Conformalized quantile regression

Pimp quantile regression with strong coverage guarantees

Suppose that we are given a historical dataset containing {n} samples of the form {\{(x^i,y^i)\}_{1\le i\le n}}, where {x_i\in\mathbb R^d} and {y_i\in \mathbb R} are the {i}-th realizations of (predictor) variable {X} and of (predicted) variable {Y}, respectively.

As a running example, let us consider the following dataset:

Our goal #1 is to estimate the trend of variable {Y} against {X} while evaluating the uncertainty of our prediction.
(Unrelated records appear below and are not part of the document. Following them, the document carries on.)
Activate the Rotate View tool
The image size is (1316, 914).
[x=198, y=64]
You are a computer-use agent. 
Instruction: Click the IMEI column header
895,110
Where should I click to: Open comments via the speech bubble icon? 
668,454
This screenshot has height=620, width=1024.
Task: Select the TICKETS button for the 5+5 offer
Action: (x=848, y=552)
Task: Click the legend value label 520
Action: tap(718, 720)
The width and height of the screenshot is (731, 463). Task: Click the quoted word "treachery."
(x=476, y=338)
In other words, point-wise predictions like classic regression do not satisfy us and we aim at to computing intervals where the realizations land with high (say, {1-\alpha}coverage probability. More formally, we want to build a set-valued coverage function {\mathcal C} such that, for any new pair of realizations {(x',y')}, it holds that:

\displaystyle \Pr(y'\in \mathcal C(x')) \approx 1-\alpha, \quad \forall\, n. \ \ \ \ \ (1)
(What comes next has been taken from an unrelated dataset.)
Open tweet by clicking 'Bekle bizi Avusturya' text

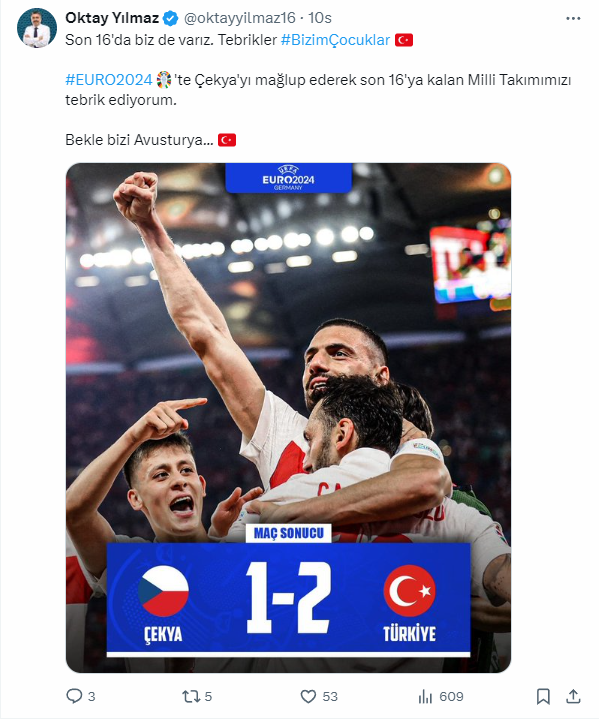coord(139,140)
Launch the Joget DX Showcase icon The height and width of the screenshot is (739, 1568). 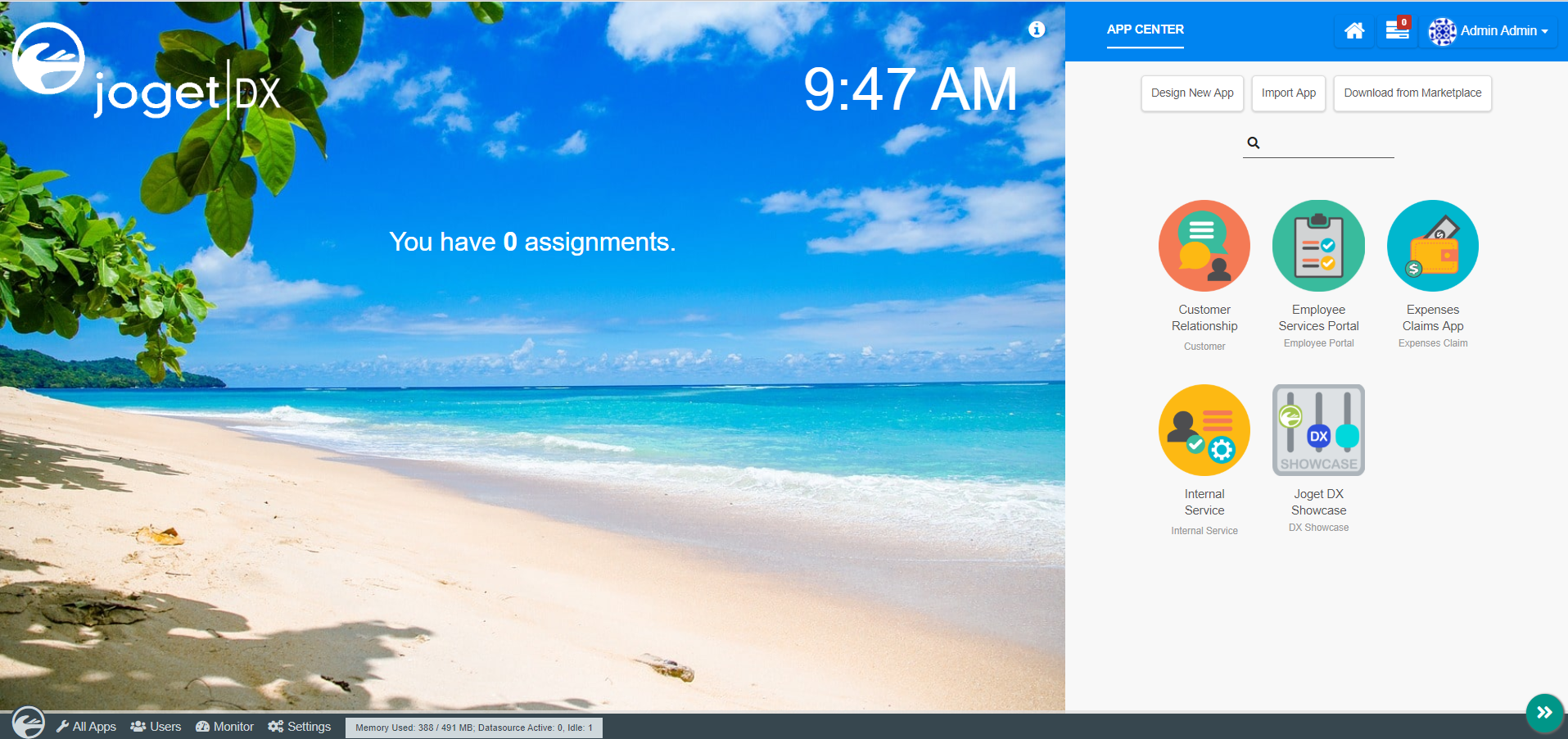pyautogui.click(x=1318, y=430)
Our goal #2 is that the length of the prediction interval {\mathcal C(x)} should reflect the local dispersion of {Y} given that {X=x}, for any possible value of {x}. This is especially desirable when the observation noise is heteroscedastic, i.e., its variance depends on the point it is applied to. This happens to be our case, since realizations {y}‘s are more dispersed as the corresponding {x}‘s increase.

In this post we show how to achieve goals #1 and #2 via conformal quantile regression (CQR), first proposed by Y. Romano, E. Patterson and E. Candes in [1], which applies conformal prediction (CP) to quantile regression (QR) via a powerful and surprisingly simple-to-implement procedure.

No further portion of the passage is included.